Abstract Background Anlotinib hydrochloride, an oral tyrosine kinase inhibitor targeting VEGFR, FGFR, PDGFR, and c-kit, showed promising efficacy in a phase 2 study. Here, we evaluated the efficacy and safety of anlotinib as third-line treatment for advanced non-small-cell lung cancer. Methods We did a randomised, double-blind, placebo-controlled phase 3 trial (ALTER-0303) at 31 sites. Eligible patients with stage 3B/4 non-small-cell lung cancer who progressed after at least two lines of previous therapies were randomly assigned (2:1) to receive anlotinib (12 mg once a day from day 1 to 14 of a 21-day cycle) or placebo until progression or intolerable toxicity. Enrolled patients harbouring EGFR or ALK mutations must have failed in previous match-targeted therapies. The primary endpoint was overall survival.
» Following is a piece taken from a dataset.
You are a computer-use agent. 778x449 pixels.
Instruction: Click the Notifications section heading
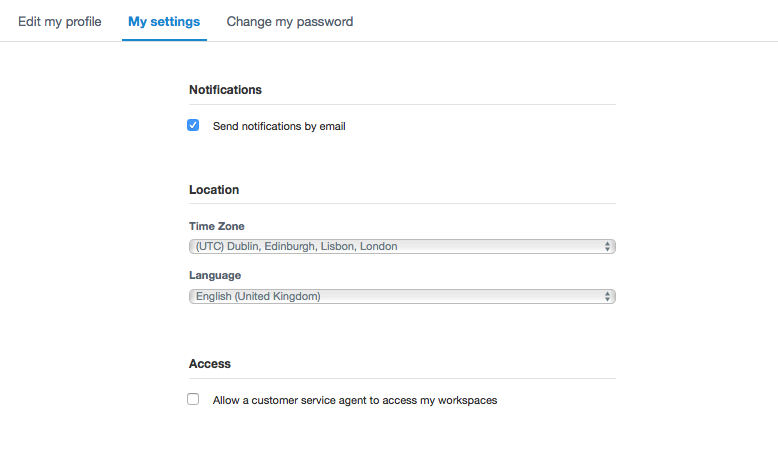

This trial is registered with ClinicalTrials, number NCT02388919. Findings Between February, 2015, and August, 2016, we randomly assigned 437 patients. The baseline characteristics of the anlotinib group (n=294) and placebo group (n=143) were well balanced in age, gender, ECOG performance status, and gene status. With 292 overall survival events (67%), a significant improvement in overall survival was observed in the anlotinib group compared with the placebo group (hazard ratio 0·68, 95% CI 0·54–0·87 p=0·0018), according to investigator-assessed results (table). Interpretation The ALTER-0303 trial met its primary endpoint; anlotinib significantly improved overall survival in advanced non-small-cell lung cancer with a manageable safety profile. The results strongly suggest that anlotinib should be considered as a candidate for the third-line treatment or beyond in advanced non-small-cell lung cancer. Funding Chia-tai Tianqing Pharmaceutical Co Ltd.